At the 2009 Kagawa Marugame Half Marathon, only Daniel Gitau challenged Mogusu, but his front-running tactics prevailed as he maintained his lead to the finish to win his second title with a time of 1:00:37. Mogusu was driving in his native Kenya in March 2009 when he became involved in a car crash. While he, Daniel Gitau and Cosmas Ondiba were uninjured, their new Team Aidem coach Sho Kimura was hospitalised. Guilt and shock over the incident interrupted Mogusu's training that year. He set a 10,000 m track best of 27:26.56 in Niigata in May 2009. He made plans to make his marathon debut at the Fukuoka Marathon in 2009, but he dropped out at around the 30 km mark.

He was runner up at the Kagawa Marugame race in February (losing to Daniel Gitau) and was again the second-placer at the Sendai Half Marathon in May, running 1:01:34 to finish behind Martin Mathathi. His third appearance over the distance that year came at the Sapporo Half Marathon, but finished out of the top three and had to settle for fifth place. He made his marathon debut at the Hokkaido Marathon in August. Although he led the race at the 35 km point, he faded in the latter stages and finished in third place, recording 2:16:38 on the hot and humid course.

He took an early lead at the Marugame Half Marathon in February 2011, but slowed and ended up in third.

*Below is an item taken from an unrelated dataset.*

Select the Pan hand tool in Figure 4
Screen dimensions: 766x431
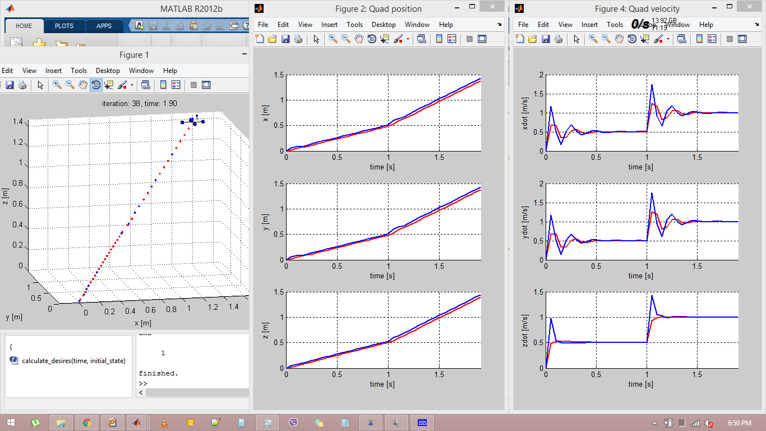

The opposite occurred at the Sapporo race in June as he overtook runners in the second half of the race to claim a clear second place. He finished second again in Sapporo the following year, placing behind Martin Mathathi.

==Personal bests==

| Event | Time (m:s) | Venue | Date |
|---|---|---|---|
| 5000 m | 13:27.14 | Tokyo, Japan | 15 May 2005 |
| 10,000 m | 27:26.56 | Niigata, Japan | 31 May 2009 |
| Half marathon | 59:48 | Marugame, Japan | 4 February 2007 |
| Marathon | 2:16:38 | Sapporo, Japan | 28 August 2010 |

- All information taken from IAAF profile.